When investors debate the future of AI bubble stocks, one name consistently rises above the noise: Microsoft (NASDAQ:MSFT). Despite concerns that the artificial intelligence sector may be overheating, Wall Street continues to argue that Microsoft is uniquely positioned to thrive—even in a bubble-bursting scenario. Analysts at DA Davidson recently identified Microsoft as the company best prepared to weather potential turbulence in the AI landscape, largely due to its powerful alignment with OpenAI.
OpenAI: The Engine Behind Microsoft’s AI Momentum
Microsoft’s deep relationship with OpenAI, the creator of ChatGPT, anchors much of the analyst optimism. According to DA Davidson’s Gil Luria, Microsoft derives 75% of its Azure AI revenue, 17% of total Azure revenue, and 6% of overall revenue from OpenAI. These numbers underline one central idea: the tech giant’s AI future is tightly intertwined with OpenAI’s success.
Yet diversification remains another advantage. Microsoft has invested not only in OpenAI but also in Anthropic, while continuing to develop its own large-scale AI models. This strategic spread helps cushion risks that commonly weigh on AI bubble stocks, such as regulatory hurdles, concentration concerns, and margin pressures. The bet is clear—AI leadership is worth the volatility.
Microsoft’s History Sets It Apart From Other AI Bubble Stocks
Founded in 1975 and headquartered in Redmond, Washington, Microsoft has transformed from a software pioneer to a global cloud and AI superpower. Under CEO Satya Nadella, the company has scaled Azure into the world’s second-largest cloud platform, behind only Amazon (NASDAQ:AMZN).
Despite this leadership, Microsoft has gained only 10% over the past year, trailing the S&P 500’s 13.23%. For a company with such deep AI exposure, this may surprise some investors. Analysts argue that the muted performance presents an opportunity—particularly when its early AI investments are worth far more than reflected on its balance sheet.
Microsoft’s initial $13.5 billion investment in OpenAI is now worth nearly 10 times its original value, yet accounting rules prevent that appreciation from being recognized. Meanwhile, the short-term financial drag of supporting OpenAI is visible in earnings. This mismatch has created a temporary headwind, but long-term investors see it as a setup for future upside.
Valuation Supports the Case for Undervalued AI Bubble Stocks
While many AI bubble stocks appear overstretched, Microsoft’s valuation tells a different story. Its forward P/E of 30.73x sits below its five-year average, while its forward price-to-cash-flow ratio is 12.77% lower than normal. In other words, despite booming AI enthusiasm, Microsoft does not look overvalued. It may even be undervalued—a rare trait in today’s AI-driven market.

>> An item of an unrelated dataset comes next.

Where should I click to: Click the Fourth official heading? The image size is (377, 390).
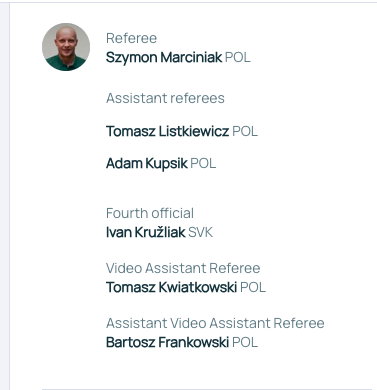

Earnings Momentum Strengthens the Bull Case
During its Q1 2026 earnings release, Microsoft posted an impressive 13.15% earnings surprise, reporting EPS of $4.13 versus expectations of $3.65. Cloud revenue soared 26% year over year, once again proving to be the company’s core growth engine.
CEO Satya Nadella highlighted OpenAI’s massive demand, referencing $250 billion worth of Azure services contracted to support OpenAI’s expansion. Microsoft expects to grow its AI capacity by more than 80% in 2026, with total data center capacity possibly doubling in two years. This aggressive infrastructure investment signals deep confidence in the durability of AI demand.
Analysts Agree: Microsoft Is the Top AI Winner
Among 48 Wall Street analysts, 39 rate Microsoft a “Strong Buy.” Gil Luria set a price target of $650, while the median target of $630.59 implies a 30% upside. The most bullish forecast sees Microsoft reaching $700, promising a potential 45% gain.
For investors worried about AI bubble stocks, Microsoft stands out as the exception—an AI leader with diversified investments, strong earnings power, and a valuation that remains grounded. Even if an AI bubble bursts, analysts agree: Microsoft is built to win.